Planning and Facilitating a Schedule Risk Workshop
"Planning and Facilitating a Schedule Risk Workshop" by Chris Carson, PSP, CCM, PMP
Schedules, no matter how carefully designed and developed, rarely incorporate any assessment of risks that occur on most projects. The lack of process to gather and use the lessons learned from the collective experience of project management professionals in the development of schedules lowers the likelihood of success, and leads to greater risk of claims. Invoking risk management for all projects leads to more successful projects. Developing a process to facilitate a schedule risk workshop improves the results of the risk assessment.
This session will provide a practical and efficient approach to planning and conducting a schedule risk workshop, based on real project workshops. Inclusion of the right stakeholders, facilitating participation by experienced professionals, and simple steps provide for guidance to make the risk workshop a valuable experience with meaningful results.
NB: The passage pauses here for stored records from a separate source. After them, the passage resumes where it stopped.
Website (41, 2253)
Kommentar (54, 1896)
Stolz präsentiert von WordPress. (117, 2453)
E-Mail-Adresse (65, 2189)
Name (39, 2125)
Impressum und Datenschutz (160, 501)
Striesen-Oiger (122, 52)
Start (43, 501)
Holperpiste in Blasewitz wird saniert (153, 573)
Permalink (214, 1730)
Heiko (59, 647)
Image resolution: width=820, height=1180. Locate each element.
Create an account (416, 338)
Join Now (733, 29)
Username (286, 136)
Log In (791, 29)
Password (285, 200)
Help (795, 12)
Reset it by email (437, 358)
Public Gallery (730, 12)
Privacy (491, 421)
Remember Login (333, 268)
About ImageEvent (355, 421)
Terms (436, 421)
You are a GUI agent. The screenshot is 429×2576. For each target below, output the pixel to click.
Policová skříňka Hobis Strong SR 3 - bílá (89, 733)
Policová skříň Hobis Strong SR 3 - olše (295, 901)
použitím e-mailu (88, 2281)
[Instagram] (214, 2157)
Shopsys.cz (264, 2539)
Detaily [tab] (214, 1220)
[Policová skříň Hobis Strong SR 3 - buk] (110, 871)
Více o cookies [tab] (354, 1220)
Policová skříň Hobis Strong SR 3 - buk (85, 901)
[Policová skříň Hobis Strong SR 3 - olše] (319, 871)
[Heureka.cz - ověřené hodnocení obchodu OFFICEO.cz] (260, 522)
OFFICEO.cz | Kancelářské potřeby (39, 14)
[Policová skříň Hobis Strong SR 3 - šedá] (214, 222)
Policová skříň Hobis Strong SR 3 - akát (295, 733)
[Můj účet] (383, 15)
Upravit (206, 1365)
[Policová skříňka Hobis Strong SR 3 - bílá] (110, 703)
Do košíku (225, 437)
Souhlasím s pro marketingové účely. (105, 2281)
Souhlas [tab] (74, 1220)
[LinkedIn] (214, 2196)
Schedule Risk Concepts Overview
Assessing cost risk in project bids has been recognized for years by the use of contingencies, but time risk in project schedules is typically not assessed. Not many Owners allow time contingencies unless those are held in management reserves outside of project management control. Risks, as defined by Recommended Practice No. 10S-90, Cost Engineering Terminology, under “Risk – Project-Specific”, are “uncertainties (threats or opportunities) related to events, actions, and other conditions that are specific to the scope of a project.”
Risks can fall into several broad categories, such as uncertain duration risks, specific event risk, or risks embedded in the development of the CPM network. Each of those types of risk might be analyzed differently using different tools depending on the availability of software to support the analysis.
Risk analysis, as defined by AACE International, is “A risk management process step, which includes the quantification of the effect of all uncertainty (risks) on a project. Usually done by identifying risks and quantifying each risk’s probability of occurrence, and potential severity of impact.” The general risk management process includes planning, identification of risks, qualitative risk analysis, quantitative risk analysis, and risk response. Then there is a repeated effort where the identified risks that remain in the schedule are evaluated at each update and a new risk management process implemented at some periodic stage in the project. As described in RP #71R-12, this is covered by the TCM Framework, which defines risk management as “a systematic and iterative process comprising four steps:
- Plan – establish risk management objectives;
- Assess – identify and analyze risk;
- Treat – plan and implement risk responses; and
- Control – monitor, communicate and enhance risk management effectiveness.”
One of the most important benefits produced from providing risk analysis is in the collaborative effort in identifying risks and brainstorming the options for risk planning and response. This is similar to one of the primary benefits of planning which is to involve the project management team in thinking through and brainstorming how the project will be built. So the risk workshop follows in the footsteps of the planning session, involving many of the same stakeholders and improving the collaborative effort that is desired in partnering on a project, no matter the exact term for the collaborative effort.